Start of Provided records

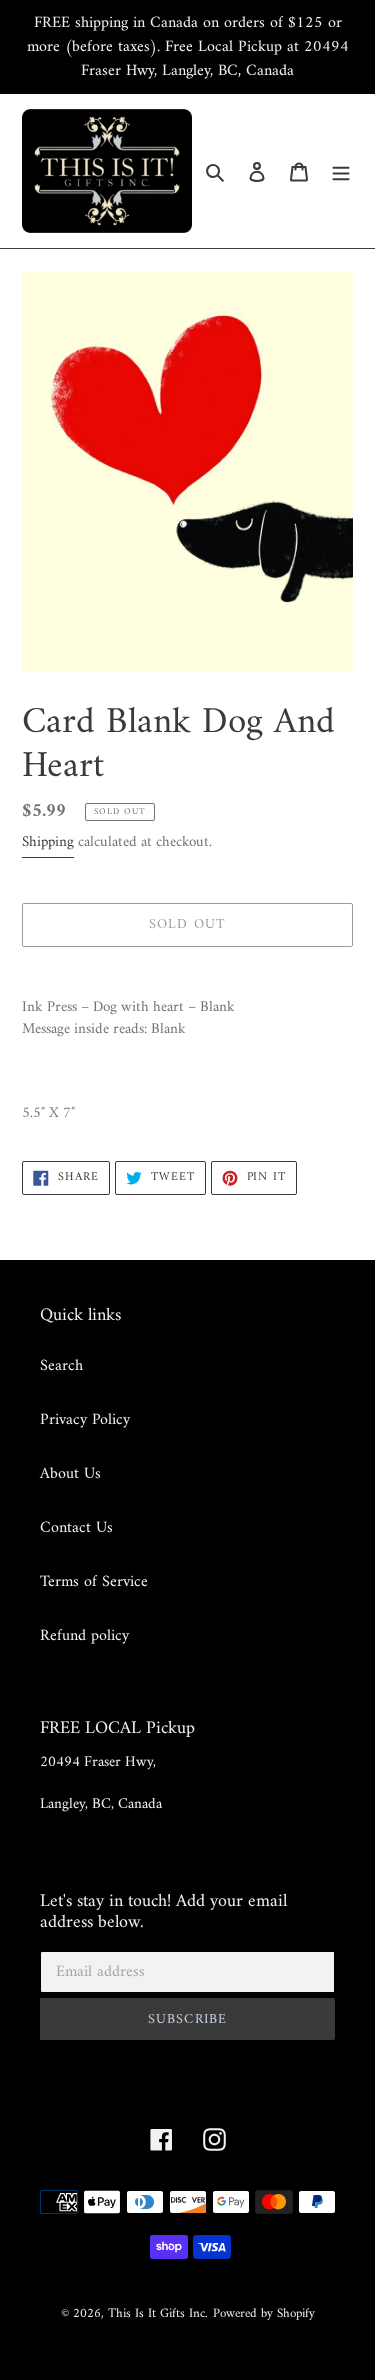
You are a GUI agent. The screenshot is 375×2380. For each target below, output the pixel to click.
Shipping (48, 842)
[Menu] (341, 171)
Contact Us (76, 1528)
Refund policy (84, 1636)
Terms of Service (94, 1582)
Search (61, 1366)
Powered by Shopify (264, 2313)
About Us (70, 1474)
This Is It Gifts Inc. (158, 2313)
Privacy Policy (85, 1420)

End of Provided records

● **Exercise details**
Once the pictures are dropped, please print every remaining line of the material verbatim.

● **Solution for this task**
You are a GUI agent. The screenshot is 375×2380. For each target below, output the pixel to click.
Shipping (48, 842)
[Menu] (341, 171)
Contact Us (76, 1528)
Refund policy (84, 1636)
Terms of Service (94, 1582)
Search (61, 1366)
Powered by Shopify (264, 2313)
About Us (70, 1474)
This Is It Gifts Inc. (158, 2313)
Privacy Policy (85, 1420)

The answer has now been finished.